Гургенидзе и Клыков склонились над телом, а потом выпрямились и переглянулись.
– Неужели умер своей смертью? – изумленно спросил Клыков.
– На первый взгляд – да, – с сомнением ответил Гургенидзе. – Точнее без экспертизы не скажешь. Существует множество способов отправить человека к праотцам без применения огнестрельного оружия. Но вообще-то все это выглядит очень странно. Получается, он тут жил, а все они, – он вяло махнул рукой через плечо, в сторону открытой двери, – его караулили, чтобы не сбежал...
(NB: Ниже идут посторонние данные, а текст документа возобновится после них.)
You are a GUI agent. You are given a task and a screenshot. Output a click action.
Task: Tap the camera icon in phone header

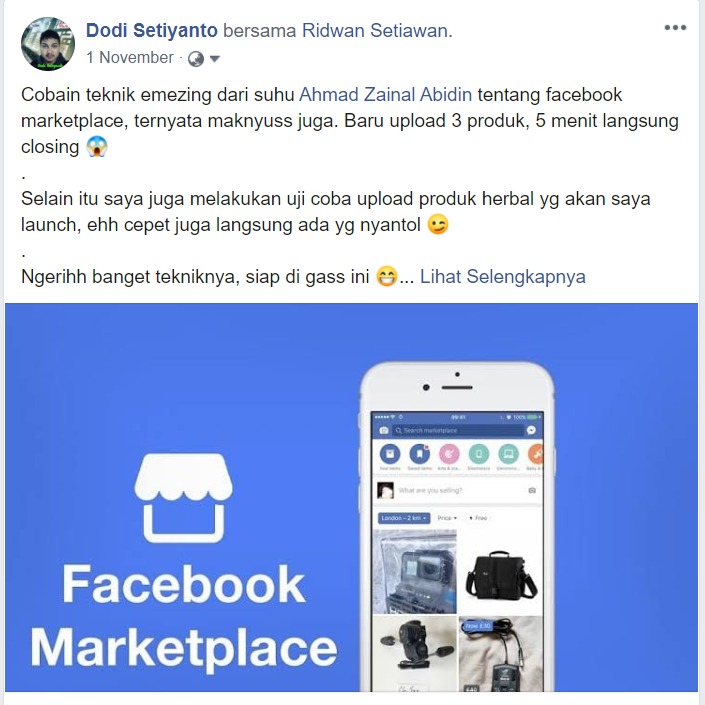tap(384, 430)
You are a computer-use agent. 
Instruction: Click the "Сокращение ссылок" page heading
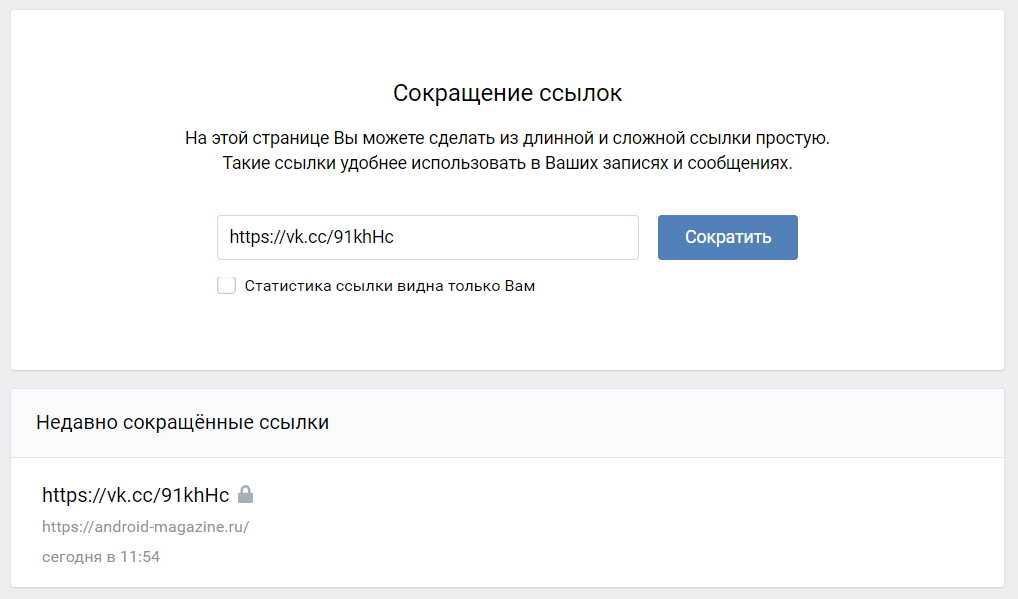coord(507,94)
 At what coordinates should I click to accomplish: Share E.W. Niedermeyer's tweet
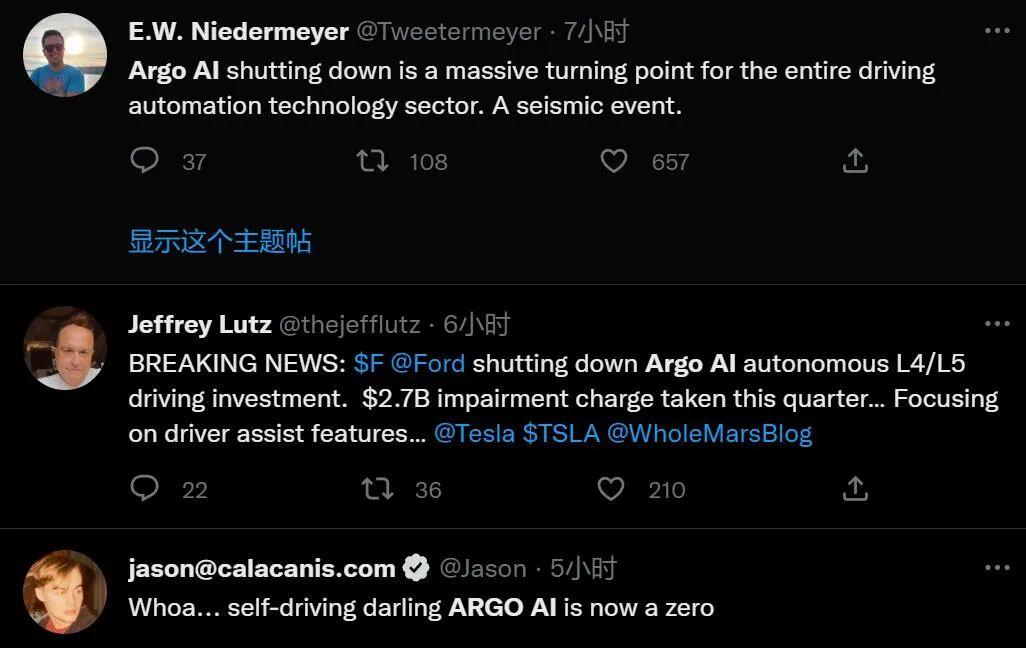click(855, 160)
– А когда он помер, их всех здесь положили, – закончил за него Клыков. – В точности как рабов фараона, чтобы ему, значит, в загробной жизни было кем командовать...
– Шутишь, батоно Коля?
– Вроде того... На самом деле, конечно, их тут всех перестреляли, чтобы сохранить тайну.
– Это, как ты любишь выражаться, не факт, – вздохнул Гургенидзе.
– Не факт, – согласился Клыков. – Просто в данный момент эта версия представляется мне наиболее логичной.
– Странно он одет, – влез в разговор охранник Гена. – Кого-то он мне напоминает, особенно эта бабочка... Не пойму только кого. Чарли Чаплина? Нет вроде...
Гургенидзе покосился на него, но ничего не сказал. Костюм покойника и ему казался странно знакомым, не единожды виденным и даже привычным, несмотря на свой диковинный, древний даже для пятьдесят четвертого года покрой. В мозгу у него шевельнулась догадка по поводу того, где он мог видеть точно такой же костюмчик, но Георгий Луарсабович немедленно прогнал ее прочь – уж очень она была дикая, бредовая.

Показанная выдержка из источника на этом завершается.